Rubén Pérez Moreno dice que Eusebio Blasco Ferrer “era un hombre extraordinariamente desconfiado. Él se encargó de tratar con las galerías donde era expuesta y vendida su obra”. Fue evolucionando del surrealismo hacia el expresionismo, sin perder el hilo de continuidad con la obra anterior a la guerra; en su pintura y en su escultura se produce una mayor interrelación y se perciben los ecos del fauvismo y el mundo tenebrista de Gutiérrez Solana; poco a poco incorpora posteriores ecos de Rouault, Kirchner o Modigliani, entre otros.

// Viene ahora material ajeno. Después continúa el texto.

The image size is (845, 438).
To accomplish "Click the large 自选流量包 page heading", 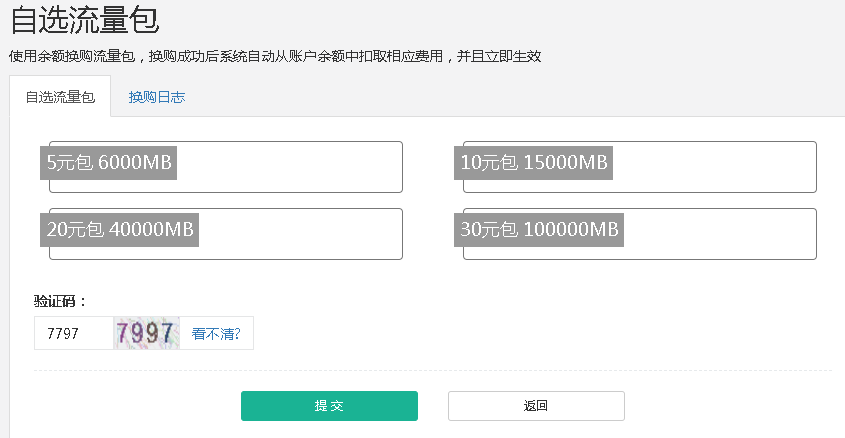I will [85, 20].
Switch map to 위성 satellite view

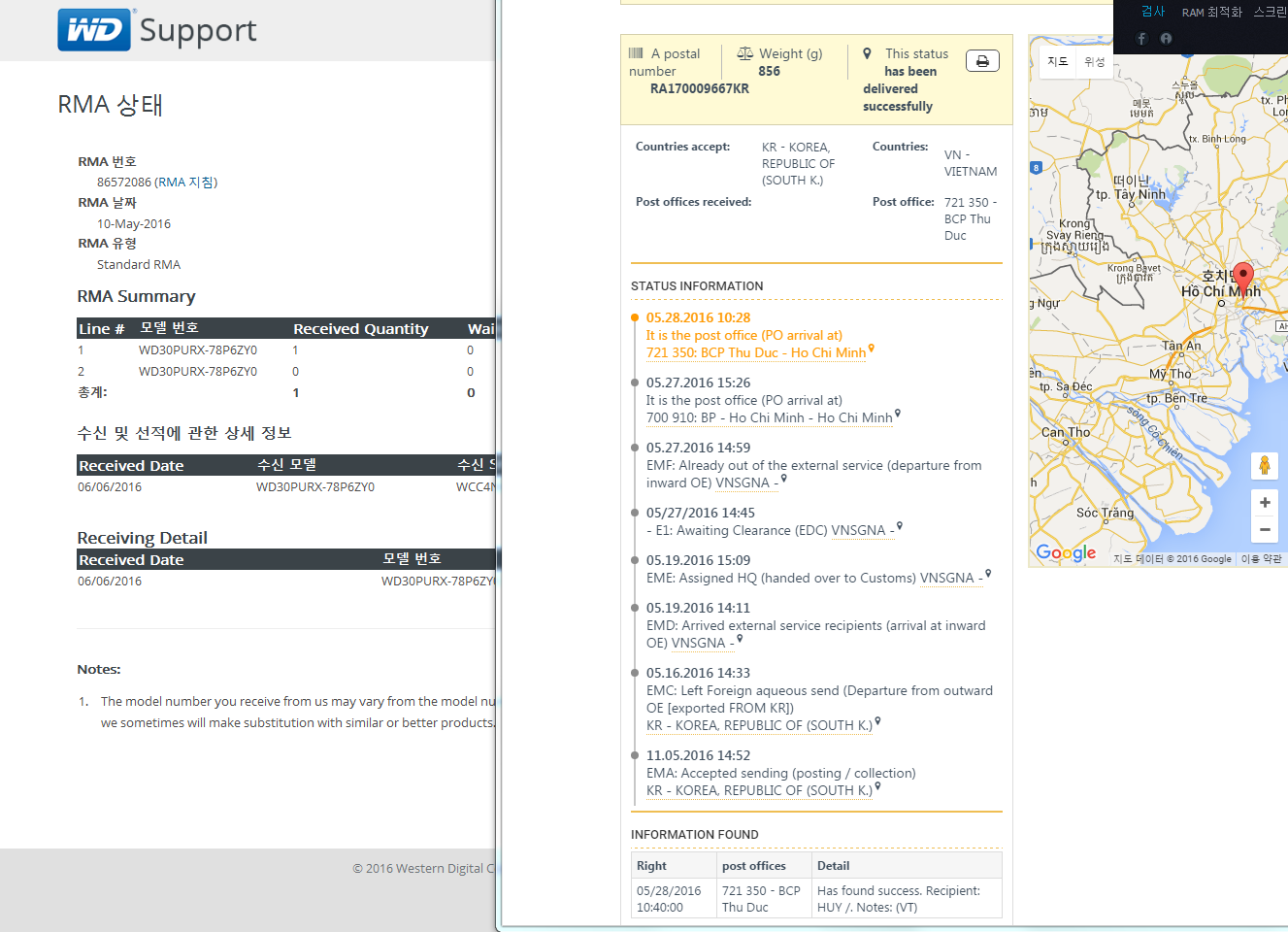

En 1968 abandonó la escultura en hierro; víctima de diversos achaques físicos, redujo su producción. Hizo piezas como ‘El último suspiro de don Quijote’, que fue un “verdadero símbolo del exilio republicano”, y otras comprometidas con los desheredados de la tierra. En 1985 se instaló definitivamente en Barcelona, en un hostal, donde tenía una maleta con recortes, catálogos, libros y fotos de la historia artística de su vida. “Tuvo que vender mucha obra para pagar sus medicamentos”, dice Rubén Pérez. Murió en 1993 en Alcañiz; se había traslado a una Residencia de la Tercera Edad, pero solo vivió dos meses. Donó una parte de su obra al Museo de Molinos, localidad de donde era su madre, y donde está enterrado.